EXERCISE OBJECTIVE
From the records below, copy each line in which the string "with" occurs.

= = = = =

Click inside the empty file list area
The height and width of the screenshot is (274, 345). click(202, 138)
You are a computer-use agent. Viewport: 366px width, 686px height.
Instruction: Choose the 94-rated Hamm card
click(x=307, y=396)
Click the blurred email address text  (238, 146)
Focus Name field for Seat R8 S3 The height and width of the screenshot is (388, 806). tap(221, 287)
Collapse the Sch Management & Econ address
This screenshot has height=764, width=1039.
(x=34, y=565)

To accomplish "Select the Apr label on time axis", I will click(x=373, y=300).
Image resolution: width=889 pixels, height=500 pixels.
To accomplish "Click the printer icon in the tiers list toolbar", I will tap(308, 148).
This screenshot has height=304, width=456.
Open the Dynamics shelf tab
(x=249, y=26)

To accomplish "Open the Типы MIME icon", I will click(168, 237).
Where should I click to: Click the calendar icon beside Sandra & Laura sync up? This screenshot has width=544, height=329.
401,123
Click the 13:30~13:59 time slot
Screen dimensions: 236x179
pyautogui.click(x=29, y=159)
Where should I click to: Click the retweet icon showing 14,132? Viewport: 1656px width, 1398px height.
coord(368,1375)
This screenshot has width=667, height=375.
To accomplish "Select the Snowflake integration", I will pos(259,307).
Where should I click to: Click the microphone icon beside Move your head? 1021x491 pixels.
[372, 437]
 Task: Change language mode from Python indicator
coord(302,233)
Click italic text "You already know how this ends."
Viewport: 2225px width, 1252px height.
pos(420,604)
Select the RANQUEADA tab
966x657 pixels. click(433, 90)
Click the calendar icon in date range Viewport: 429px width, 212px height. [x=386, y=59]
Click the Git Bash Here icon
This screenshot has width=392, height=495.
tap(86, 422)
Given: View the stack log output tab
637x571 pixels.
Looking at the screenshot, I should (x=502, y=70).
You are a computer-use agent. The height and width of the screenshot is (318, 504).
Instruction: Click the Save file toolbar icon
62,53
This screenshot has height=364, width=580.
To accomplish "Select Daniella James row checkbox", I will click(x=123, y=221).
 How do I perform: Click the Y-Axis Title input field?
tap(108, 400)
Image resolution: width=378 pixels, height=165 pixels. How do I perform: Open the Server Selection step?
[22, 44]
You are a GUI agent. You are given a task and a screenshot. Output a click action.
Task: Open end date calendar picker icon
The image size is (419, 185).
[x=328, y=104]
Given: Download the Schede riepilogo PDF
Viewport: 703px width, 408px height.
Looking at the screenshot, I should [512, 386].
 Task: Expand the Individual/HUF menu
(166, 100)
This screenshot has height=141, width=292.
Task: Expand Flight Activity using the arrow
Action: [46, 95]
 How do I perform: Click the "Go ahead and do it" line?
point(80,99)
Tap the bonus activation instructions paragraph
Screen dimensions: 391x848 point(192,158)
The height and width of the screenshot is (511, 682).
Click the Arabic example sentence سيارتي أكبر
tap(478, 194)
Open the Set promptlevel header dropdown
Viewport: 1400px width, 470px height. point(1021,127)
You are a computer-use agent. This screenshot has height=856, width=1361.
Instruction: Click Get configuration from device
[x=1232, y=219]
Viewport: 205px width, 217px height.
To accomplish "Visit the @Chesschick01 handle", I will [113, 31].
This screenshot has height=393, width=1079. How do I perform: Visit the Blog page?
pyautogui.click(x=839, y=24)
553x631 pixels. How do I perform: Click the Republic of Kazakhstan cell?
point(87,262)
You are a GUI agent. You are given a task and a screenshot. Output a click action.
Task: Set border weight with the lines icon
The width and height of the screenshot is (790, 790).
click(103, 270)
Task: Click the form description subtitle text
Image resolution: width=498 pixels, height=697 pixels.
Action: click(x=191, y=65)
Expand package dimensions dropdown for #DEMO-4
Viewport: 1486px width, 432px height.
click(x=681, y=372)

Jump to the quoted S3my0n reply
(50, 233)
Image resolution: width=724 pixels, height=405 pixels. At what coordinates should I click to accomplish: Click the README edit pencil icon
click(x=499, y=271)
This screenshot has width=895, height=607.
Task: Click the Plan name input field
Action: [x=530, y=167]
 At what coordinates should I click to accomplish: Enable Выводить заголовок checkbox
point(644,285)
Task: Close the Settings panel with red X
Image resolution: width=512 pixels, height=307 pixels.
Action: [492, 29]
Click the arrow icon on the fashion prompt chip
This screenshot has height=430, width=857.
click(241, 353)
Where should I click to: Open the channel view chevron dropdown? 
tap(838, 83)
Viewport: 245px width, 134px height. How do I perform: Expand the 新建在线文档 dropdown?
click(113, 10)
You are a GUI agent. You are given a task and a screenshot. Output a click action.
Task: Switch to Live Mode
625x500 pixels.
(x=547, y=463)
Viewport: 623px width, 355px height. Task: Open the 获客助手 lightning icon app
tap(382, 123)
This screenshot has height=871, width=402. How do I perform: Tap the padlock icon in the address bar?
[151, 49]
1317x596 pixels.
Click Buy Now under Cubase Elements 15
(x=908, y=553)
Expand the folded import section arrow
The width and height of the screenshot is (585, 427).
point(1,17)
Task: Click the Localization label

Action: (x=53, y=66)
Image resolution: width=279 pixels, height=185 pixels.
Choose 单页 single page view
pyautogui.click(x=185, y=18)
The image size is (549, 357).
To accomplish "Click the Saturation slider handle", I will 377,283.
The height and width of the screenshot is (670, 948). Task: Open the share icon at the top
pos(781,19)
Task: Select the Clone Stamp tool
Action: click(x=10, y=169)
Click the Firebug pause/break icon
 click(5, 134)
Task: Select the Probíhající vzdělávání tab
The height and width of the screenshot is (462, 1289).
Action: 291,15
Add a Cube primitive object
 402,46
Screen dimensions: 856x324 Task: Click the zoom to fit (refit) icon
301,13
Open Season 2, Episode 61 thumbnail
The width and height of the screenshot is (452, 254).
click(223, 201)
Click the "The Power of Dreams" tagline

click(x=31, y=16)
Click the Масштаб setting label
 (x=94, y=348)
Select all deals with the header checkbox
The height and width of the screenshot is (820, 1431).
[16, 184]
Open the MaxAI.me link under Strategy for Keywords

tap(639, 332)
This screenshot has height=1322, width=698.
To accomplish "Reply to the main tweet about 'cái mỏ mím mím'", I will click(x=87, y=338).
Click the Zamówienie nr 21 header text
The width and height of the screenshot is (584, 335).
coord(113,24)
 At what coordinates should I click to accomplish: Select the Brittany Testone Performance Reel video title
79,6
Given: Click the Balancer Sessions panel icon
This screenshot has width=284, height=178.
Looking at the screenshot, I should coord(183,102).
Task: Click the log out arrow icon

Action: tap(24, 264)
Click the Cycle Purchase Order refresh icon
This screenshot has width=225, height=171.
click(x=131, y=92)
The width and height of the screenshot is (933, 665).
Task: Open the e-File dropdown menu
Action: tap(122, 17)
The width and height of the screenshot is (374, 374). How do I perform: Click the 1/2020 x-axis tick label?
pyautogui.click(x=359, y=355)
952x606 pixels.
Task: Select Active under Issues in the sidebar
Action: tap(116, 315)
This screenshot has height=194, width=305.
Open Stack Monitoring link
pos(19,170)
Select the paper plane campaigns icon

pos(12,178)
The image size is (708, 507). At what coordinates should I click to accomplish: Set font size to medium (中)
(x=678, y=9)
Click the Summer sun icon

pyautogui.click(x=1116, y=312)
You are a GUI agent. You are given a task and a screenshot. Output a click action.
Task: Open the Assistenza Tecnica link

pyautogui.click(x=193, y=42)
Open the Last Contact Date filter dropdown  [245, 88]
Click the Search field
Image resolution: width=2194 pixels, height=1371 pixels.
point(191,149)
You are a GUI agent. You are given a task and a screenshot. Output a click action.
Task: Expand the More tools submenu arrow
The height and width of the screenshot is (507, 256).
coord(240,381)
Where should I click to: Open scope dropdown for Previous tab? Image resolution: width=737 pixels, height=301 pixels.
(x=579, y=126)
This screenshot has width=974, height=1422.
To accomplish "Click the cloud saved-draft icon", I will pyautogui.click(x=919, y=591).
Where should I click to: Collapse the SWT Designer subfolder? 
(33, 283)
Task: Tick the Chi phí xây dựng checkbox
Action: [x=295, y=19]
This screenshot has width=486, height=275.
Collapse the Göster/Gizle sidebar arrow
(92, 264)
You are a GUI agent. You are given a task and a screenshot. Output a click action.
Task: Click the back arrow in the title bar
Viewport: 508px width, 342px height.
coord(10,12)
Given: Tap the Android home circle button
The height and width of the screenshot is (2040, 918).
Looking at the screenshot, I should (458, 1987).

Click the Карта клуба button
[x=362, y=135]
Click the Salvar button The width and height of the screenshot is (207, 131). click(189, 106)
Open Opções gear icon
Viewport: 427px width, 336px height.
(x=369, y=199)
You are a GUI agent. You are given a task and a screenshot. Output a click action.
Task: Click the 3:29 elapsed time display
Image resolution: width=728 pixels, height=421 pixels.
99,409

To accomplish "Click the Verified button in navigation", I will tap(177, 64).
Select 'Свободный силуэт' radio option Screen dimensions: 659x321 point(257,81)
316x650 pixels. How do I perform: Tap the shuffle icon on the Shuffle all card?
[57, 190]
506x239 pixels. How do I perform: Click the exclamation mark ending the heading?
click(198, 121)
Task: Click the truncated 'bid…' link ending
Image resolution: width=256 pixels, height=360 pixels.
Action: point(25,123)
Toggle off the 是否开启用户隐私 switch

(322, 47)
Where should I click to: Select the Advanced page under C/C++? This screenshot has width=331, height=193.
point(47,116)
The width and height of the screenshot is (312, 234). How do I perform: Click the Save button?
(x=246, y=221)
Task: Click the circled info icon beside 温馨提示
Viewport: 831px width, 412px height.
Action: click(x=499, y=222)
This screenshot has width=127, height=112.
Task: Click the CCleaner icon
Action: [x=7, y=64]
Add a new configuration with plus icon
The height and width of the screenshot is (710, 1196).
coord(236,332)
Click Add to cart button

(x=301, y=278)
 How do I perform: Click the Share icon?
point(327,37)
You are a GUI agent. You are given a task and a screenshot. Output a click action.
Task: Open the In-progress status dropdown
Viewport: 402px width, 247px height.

= = = = =

YOUR SOLUTION
Task: Set border weight with the lines icon
Task: Close the Settings panel with red X
Select all deals with the header checkbox
Add a new configuration with plus icon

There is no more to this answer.